For the last section of the climb, the process of pedaling had become very painful for Tom, who was complaining of knee problems, and had slowed to a crawling pace.
We reached the pass at about 5.30pm. The overriding positive outcome of the journey, so far, was that Tom and David had managed to settle their differences and we all stuck together; a reminder of the perils of group expeditions.
At the pass, there was a table for a supra (a traditional Georgian toasting session), along with a single memorial cross, some candles and a bottle of vodka. I took a couple of swigs to toast the dead, the liquid was raw and strong and seemed a fitting addition to the remoteness and wildness of the location.
A decision making process ensued about whether to descend down to the village of Shatilli or to head back.
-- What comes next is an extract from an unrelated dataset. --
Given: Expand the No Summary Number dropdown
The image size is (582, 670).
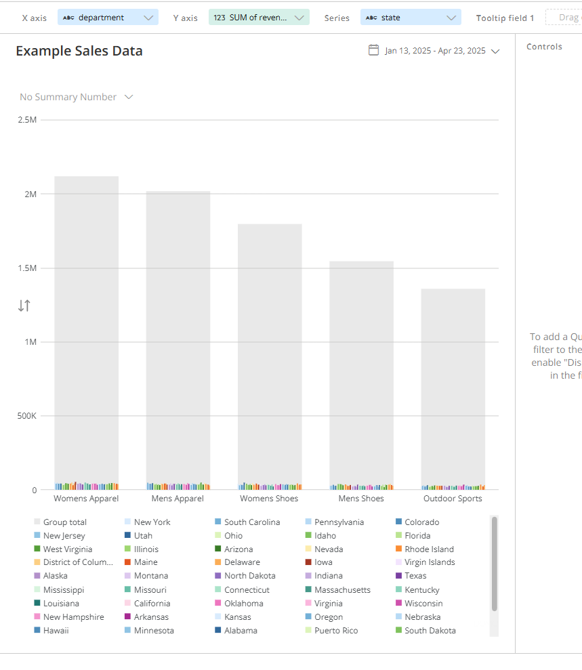Looking at the screenshot, I should tap(129, 97).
It was about to get dark and we couldn’t camp where we were because David didn’t have a warm enough sleeping bag. It would definitely be into minus figures as we were at the snowline. Descending down to Shatilli would mean repeating the 25km 1200m climb the next day, which Tom didn’t want to do so we made the slightly difficult but correct decision to descend back down the way we came
I was determined to get some good film footage but I now had little time to do it before darkness set it. I filmed David speeding down the track flying across the environment. I put the camera away and followed. Not quite as fun with a bike loaded with stuff but still thrilling.
The darkness gradually set in, the sky was purple, mixed into pale orange and blue as the last remnants of the sun’s light filtered through the atmosphere. Tom laying on the ground and filmed David and I skimming his ear with our knobblies kicking dust into the camera lenses silhouetted against the backdrop of the mountains.
The rest of the descent was by the light of our combined head-torches. Thinking back, it’s astonishing that it’s possible to descend 20km in the dark on a thin track with a shear drop to the side without light. We were chased by a pack of Caucasian hounds which whined, barked and bounded along at our ankles. It was comforting not to be able to see them.
We safely made it back to the campsite. We sat around the campfire and he told me stories about his meetings with Russian girls going skiing in Gudauri and other tales.
The following morning we found that we had befriended a dog because in the night it had raided our rubbish and food leftovers. Once we began cycling, it bounded along behind us. After a while it probably regretted the decision as the only thing I had to feed it was the repugnant cheese. However, we protected the dog from other packs of wild dogs by throwing stones.
We returned to David’s village and completed the ride with a feast of Khinkhali (meat dumplings) and Katchapuri (cheese pizza), washed down with flagons of beer.
It was a good introduction to self-supported off-road trips. Next time I plan to minimise the equipment further and the Extrawheel trailer could be combined with a full suspension bike for more comfortable off-road riding. I think the Extrawheel a better choice than panniers for off-road trips because it reduced stress on the bike frame and provides better bike handling.
I really enjoyed the trip, the off-road, and the tranquility of the mountains. It was important that we managed to overcome the differences between the different members of our small group. There is a deeper communication that exists between humans and the environment that can only be connected to when you get out into the true wilds: Peace in the complexity and wonder of nature which is calming and life-affirming.